Aku pun duduk di sebelah Arief, tepat di depanku duduk gadis muda yang belum aku kenal. Meskipun dia sudah beberapa jam bersamaku dalam satu mobil, aku belum berkenalan dengannya. Kuperhatikan, wajahnya cukup cantik dan usianya mungkin beberapa tahun lebih muda dariku. Dandannya sangat sederhana, hanya memakai lipstik tipis.

"Namanya Eni. Eni Setiawati, Nak Herman," ucap ibunya Arief

"Ohh," ucapku gelagapan.

"Santai aja, nggak usah gelagapan gitu, Man,"

"Gimana nggak gelagapan, Rief? Lagi enak-enaknya mandangin bidadari, eh diceletukin ibu, jadi pengen malu aku, Rief." ucapku sambil tertawa

Semua ikut tertawa kecuali Eni. ia duduk terdiam memandangiku sebentar, lalu melanjutkan makannya.

"Eni ini masih sendiri lho, Man."

"Masa sih! Gadis secantik bidadari masih sendiri, nggak percaya aku, Rief?"

"Kalau nggak percaya, tanya saja sama ibuku, Man."

"Masa tanya sama ibu, tanya saja sama orangnya langsung, Nak Herman."

"Herman mana berani tanya langsung ke Eni, kenalan aja dia nggak berani," bapaknya Arief menimpali sambil tertawa.

"Udah, udah... Lihat tuh mukanya Eni udah merah, tapi tetap cantik sih hahaha."

"Mukanya mas Herman juga merah tuh."

Serentak semua tertawa.

Setelah pesananku diantarkan oleh pelayan rumah makan, aku pun langsung makan. Kami makan sambil mengobrol ke sana kemari. Dari obrolan itu, aku jadi tahu siapa Eni, ternyata Eni masih saudara dengan Arief, walau saudara jauh. Orang tua Eni masih sepupu dengan orang tua Arief.

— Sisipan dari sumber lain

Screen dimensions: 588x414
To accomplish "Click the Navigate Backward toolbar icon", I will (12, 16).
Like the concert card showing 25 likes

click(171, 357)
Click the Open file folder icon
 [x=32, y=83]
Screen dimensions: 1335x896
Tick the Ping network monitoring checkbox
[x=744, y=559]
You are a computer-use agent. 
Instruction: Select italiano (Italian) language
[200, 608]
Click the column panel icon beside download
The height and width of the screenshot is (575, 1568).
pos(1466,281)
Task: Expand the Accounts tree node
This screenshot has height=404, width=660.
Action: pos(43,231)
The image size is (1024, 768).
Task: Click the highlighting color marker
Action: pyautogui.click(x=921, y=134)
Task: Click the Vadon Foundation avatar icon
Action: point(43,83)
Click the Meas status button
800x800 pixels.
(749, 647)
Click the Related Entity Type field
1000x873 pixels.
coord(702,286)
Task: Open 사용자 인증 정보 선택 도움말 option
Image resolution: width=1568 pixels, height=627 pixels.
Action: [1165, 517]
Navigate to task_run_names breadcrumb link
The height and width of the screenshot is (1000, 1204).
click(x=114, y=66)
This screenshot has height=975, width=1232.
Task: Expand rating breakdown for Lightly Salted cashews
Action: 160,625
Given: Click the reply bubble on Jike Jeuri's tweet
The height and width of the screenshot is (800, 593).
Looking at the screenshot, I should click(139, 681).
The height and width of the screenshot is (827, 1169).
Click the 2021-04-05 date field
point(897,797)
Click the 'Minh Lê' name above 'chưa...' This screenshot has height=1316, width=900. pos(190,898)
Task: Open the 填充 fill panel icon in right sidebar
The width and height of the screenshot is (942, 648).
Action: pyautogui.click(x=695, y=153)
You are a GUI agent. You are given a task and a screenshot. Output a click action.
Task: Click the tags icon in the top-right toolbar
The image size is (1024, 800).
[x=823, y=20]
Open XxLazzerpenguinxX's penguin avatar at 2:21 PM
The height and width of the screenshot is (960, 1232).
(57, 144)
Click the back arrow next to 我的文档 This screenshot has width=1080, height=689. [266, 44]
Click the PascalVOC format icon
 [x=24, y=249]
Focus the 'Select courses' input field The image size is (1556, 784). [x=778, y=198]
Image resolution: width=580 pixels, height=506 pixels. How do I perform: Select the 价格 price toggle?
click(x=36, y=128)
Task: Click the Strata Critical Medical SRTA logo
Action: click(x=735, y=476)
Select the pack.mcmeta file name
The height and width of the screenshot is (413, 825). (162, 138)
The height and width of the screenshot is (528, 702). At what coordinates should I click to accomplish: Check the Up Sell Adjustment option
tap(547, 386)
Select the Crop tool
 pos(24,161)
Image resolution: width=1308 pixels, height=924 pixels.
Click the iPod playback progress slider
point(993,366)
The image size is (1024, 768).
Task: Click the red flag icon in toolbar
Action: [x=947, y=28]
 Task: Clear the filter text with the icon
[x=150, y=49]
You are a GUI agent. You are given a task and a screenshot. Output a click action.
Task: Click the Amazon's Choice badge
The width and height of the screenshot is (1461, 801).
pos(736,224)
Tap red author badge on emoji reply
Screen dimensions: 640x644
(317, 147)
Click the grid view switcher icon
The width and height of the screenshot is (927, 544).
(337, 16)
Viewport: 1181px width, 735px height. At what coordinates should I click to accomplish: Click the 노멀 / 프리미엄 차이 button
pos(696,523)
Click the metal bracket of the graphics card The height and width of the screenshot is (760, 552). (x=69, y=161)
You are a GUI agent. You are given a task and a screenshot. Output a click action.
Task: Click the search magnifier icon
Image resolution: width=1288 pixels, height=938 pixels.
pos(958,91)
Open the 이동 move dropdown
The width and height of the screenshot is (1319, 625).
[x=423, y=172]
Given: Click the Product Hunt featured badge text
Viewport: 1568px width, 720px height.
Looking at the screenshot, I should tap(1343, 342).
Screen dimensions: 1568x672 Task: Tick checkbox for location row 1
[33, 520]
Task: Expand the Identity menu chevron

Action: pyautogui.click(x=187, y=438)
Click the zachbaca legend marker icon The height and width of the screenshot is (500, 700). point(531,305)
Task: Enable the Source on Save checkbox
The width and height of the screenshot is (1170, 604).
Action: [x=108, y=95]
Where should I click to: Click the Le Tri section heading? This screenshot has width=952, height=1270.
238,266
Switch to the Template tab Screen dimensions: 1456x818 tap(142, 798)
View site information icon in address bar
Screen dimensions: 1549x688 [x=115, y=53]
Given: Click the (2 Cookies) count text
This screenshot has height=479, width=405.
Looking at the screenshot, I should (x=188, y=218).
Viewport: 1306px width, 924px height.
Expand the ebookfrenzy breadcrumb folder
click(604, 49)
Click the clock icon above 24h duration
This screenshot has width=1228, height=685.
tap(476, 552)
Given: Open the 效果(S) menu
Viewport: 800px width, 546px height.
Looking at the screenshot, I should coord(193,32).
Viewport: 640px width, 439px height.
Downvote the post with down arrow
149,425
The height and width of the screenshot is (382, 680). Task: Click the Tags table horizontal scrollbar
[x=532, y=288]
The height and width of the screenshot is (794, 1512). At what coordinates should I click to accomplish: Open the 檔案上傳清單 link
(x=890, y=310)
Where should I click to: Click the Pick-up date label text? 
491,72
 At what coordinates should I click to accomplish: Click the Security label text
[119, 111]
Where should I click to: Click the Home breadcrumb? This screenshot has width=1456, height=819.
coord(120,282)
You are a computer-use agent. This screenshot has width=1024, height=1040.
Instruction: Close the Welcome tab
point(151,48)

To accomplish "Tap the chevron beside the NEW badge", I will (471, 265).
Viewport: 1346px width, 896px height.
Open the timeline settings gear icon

Selesai makan, kami melanjutkan perjalanan. Aku menawarkan diri untuk menggantikan Arief menyetir agar dia bisa istirahat, tetapi Arief menolaknya. Dia bilang, temani saja dia di depan sambil sesekali mengajaknya mengobrol agar tidak mengantuk. Perjalanan masih cukup jauh, mungkin menjelang subuh baru sampai, paling cepat pukul dua atau tiga pagi.

Sambil mengobrol dengan Arief, aku membuka ponselku untuk melihat notifikasi, baik dari WhatsApp ataupun Facebook. Terutama di Facebook, banyak sekali notifikasi masuk yang mengomentari foto yang kubagikan.

"Wah si Herman mau ke Banjarnegara, ternyata diam-diam, dia berhubungan akrab sama Dara," komentar dari Bayu.

"Tau tuh orang, bilangnya kagak deket, tau-tau nyamperin ke rumahnya," balas Jaka.

"Gue jadi curiga, jangan-jangan dia yang melarang Dara main FB. Makanya sekarang Dara jarang online," Ahmad menimpali.

"Wkwkwk," aku pun membalasnya.

"Jiahhh... gubrakkkk... dia cuma ketawa. Parah luh, Man," sambar Deni.

"Udah-udah, kita doain aja semoga dia sama Dara berjodoh. Biar dia kagak galau terus... Xixixi," ucap Shanty.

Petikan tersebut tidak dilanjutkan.